Re: [CFT][PATCH 2/7] userns: Don't allow setgroups until a gid mapping has been setablished
From: Richard Weinberger
Date: Mon Dec 08 2014 - 17:27:58 EST
Am 08.12.2014 um 23:25 schrieb Andy Lutomirski:
> On Mon, Dec 8, 2014 at 2:17 PM, Richard Weinberger <richard@xxxxxx> wrote:
>> Am 08.12.2014 um 23:07 schrieb Eric W. Biederman:
>>>
>>> setgroups is unique in not needing a valid mapping before it can be called,
>>> in the case of setgroups(0, NULL) which drops all supplemental groups.
>>>
>>> The design of the user namespace assumes that CAP_SETGID can not actually
>>> be used until a gid mapping is established.

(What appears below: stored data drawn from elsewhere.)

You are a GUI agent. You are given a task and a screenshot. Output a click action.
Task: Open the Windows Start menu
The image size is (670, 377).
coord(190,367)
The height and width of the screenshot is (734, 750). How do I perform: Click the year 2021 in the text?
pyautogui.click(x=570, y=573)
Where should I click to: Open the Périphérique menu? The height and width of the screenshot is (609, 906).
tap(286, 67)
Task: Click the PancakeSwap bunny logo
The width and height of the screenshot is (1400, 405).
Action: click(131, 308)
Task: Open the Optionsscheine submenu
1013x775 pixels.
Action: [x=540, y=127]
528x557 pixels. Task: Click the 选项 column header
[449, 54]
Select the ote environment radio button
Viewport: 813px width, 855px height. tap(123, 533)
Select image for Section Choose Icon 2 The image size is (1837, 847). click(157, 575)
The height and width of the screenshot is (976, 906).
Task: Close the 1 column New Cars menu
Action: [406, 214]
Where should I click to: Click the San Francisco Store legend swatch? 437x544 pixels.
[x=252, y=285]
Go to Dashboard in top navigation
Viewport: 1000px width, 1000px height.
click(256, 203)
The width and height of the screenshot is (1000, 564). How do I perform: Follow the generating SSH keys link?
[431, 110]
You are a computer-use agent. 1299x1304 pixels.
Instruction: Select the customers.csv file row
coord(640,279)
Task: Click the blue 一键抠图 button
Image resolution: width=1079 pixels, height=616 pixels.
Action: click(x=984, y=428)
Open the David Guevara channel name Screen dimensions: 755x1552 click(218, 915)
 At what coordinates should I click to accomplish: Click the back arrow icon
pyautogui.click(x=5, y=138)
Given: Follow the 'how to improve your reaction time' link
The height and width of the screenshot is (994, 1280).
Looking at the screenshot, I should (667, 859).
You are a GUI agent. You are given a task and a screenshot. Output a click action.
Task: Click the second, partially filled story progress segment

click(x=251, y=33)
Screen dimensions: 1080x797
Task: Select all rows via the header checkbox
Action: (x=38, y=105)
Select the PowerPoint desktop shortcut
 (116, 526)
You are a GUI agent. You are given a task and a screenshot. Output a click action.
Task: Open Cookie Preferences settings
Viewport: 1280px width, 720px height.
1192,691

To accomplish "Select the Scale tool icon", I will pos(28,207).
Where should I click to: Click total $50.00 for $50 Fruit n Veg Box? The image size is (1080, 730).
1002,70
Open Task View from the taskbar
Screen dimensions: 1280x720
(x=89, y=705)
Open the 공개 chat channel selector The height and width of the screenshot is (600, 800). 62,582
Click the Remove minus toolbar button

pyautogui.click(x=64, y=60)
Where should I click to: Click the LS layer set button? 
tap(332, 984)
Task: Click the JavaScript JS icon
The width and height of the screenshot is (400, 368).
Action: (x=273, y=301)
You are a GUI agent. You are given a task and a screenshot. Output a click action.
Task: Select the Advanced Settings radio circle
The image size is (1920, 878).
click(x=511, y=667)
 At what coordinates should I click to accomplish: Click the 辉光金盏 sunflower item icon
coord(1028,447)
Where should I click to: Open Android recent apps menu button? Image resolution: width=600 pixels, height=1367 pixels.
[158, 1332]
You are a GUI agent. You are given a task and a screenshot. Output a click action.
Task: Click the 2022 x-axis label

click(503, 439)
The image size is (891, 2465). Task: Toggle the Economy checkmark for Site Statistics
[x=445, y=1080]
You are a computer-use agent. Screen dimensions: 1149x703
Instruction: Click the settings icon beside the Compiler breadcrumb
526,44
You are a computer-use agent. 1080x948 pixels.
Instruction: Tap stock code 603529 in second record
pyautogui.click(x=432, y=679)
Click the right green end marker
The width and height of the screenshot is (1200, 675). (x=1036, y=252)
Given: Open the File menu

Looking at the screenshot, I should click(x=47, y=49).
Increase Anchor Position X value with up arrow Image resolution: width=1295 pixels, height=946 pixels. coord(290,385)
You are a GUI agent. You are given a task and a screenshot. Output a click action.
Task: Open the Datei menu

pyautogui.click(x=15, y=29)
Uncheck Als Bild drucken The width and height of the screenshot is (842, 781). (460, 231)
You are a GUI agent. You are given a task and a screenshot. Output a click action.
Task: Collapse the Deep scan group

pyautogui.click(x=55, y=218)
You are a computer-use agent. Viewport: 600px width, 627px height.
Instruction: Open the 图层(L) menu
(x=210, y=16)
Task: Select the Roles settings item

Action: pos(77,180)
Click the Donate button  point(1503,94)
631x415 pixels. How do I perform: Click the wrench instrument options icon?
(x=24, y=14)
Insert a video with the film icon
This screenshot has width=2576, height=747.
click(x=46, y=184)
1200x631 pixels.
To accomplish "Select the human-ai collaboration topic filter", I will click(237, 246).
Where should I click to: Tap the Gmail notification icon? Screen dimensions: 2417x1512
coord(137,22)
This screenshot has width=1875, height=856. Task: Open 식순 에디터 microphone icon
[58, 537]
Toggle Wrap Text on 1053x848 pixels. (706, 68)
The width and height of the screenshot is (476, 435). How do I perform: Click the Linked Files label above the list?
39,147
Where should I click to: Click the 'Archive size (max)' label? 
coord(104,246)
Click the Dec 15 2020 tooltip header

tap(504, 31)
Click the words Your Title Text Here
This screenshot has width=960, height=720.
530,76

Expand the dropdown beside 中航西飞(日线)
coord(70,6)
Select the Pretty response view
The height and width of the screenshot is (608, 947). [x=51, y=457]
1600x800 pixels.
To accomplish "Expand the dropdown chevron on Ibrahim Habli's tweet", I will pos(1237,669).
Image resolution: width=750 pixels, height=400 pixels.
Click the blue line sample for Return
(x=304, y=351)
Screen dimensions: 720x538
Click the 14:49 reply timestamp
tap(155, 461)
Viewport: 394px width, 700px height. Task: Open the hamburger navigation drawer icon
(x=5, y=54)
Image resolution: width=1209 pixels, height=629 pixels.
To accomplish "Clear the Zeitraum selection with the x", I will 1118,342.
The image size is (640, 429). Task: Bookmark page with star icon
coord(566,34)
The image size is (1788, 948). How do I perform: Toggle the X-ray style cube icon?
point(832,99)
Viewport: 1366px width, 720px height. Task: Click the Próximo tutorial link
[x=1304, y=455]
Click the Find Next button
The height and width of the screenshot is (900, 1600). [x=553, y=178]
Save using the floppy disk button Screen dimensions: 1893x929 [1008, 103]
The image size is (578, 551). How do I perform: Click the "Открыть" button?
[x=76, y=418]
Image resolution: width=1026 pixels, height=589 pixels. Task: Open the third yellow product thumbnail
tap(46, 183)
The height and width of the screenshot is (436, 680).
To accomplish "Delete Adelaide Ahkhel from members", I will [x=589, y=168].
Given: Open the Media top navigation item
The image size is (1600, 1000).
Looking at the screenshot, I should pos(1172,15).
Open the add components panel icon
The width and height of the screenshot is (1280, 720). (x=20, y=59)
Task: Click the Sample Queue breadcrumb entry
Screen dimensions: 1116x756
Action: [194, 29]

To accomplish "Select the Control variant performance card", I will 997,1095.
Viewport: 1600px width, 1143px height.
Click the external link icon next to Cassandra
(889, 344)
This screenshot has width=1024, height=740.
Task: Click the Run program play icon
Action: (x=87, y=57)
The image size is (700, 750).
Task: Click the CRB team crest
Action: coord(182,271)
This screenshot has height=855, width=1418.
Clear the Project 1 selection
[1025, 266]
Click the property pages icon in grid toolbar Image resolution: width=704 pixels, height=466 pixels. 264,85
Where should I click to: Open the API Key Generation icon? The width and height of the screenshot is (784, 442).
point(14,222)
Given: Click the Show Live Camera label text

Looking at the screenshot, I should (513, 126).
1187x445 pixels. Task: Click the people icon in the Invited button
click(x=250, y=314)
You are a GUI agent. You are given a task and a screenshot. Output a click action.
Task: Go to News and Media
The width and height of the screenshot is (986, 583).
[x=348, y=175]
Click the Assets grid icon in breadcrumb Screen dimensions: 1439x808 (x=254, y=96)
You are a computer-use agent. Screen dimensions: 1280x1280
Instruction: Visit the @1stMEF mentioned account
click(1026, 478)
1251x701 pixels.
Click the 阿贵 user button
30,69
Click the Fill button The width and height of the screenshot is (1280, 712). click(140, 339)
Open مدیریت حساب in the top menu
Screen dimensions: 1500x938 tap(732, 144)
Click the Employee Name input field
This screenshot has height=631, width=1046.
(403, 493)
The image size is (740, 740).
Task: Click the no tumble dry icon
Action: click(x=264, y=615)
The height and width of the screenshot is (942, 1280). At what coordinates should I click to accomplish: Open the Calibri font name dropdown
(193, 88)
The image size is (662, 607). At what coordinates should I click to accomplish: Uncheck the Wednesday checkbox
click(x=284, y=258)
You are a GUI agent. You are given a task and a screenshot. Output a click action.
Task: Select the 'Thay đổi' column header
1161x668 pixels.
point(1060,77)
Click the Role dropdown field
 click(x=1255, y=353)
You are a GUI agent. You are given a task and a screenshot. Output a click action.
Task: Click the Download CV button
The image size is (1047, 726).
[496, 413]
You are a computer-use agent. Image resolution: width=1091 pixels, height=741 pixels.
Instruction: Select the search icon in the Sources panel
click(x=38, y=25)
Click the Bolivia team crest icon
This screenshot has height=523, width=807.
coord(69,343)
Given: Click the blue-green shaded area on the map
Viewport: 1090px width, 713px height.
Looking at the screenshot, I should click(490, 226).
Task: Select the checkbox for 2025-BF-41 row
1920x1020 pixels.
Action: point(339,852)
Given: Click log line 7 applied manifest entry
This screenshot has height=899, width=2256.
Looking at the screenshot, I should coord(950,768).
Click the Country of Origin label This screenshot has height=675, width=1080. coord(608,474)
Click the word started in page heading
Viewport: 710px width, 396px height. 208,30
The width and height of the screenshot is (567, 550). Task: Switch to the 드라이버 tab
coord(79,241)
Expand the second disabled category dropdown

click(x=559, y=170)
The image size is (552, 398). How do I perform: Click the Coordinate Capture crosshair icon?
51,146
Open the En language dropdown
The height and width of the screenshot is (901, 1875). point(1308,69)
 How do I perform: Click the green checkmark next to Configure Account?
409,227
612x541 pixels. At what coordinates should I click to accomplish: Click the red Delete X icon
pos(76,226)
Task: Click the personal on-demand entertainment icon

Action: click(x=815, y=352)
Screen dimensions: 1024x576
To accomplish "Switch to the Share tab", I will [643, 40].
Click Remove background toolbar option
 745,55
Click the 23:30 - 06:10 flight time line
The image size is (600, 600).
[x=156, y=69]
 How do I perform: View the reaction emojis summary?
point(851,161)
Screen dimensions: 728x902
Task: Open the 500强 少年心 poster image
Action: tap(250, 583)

Therefore add a helper function
>>> to see if the user namespace gid mapping has been established and call
>>> that function in the setgroups permission check.
>>>
>>> This is part of the fix for CVE-2014-8989, being able to drop groups
>>> without privilege using user namespaces.
>>>
>>> Cc: stable@xxxxxxxxxxxxxxx
>>> Signed-off-by: "Eric W. Biederman" <ebiederm@xxxxxxxxxxxx>
>>> ---
>>> include/linux/user_namespace.h | 9 +++++++++
>>> kernel/groups.c | 7 ++++++-
>>> 2 files changed, 15 insertions(+), 1 deletion(-)
>>>
>>> diff --git a/include/linux/user_namespace.h b/include/linux/user_namespace.h
>>> index e95372654f09..41cc26e5a350 100644
>>> --- a/include/linux/user_namespace.h
>>> +++ b/include/linux/user_namespace.h
>>> @@ -37,6 +37,15 @@ struct user_namespace {
>>>
>>> extern struct user_namespace init_user_ns;
>>>
>>> +static inline bool userns_gid_mappings_established(const struct user_namespace *ns)
>>> +{
>>> + bool established;
>>> + smp_mb__before_atomic();
>>> + established = ACCESS_ONCE(ns->gid_map.nr_extents) != 0;
>>> + smp_mb__after_atomic();
>>> + return established;
>>> +}
>>> +
>>
>> Maybe this is a stupid question, but why do we need all this magic
>> around established = ... ?
>> The purpose of this code is to check whether ns->gid_map.nr_extents != 0
>> in a lock-free manner?
>>
>
> See my other comment -- the ordering will matter at the end of the series.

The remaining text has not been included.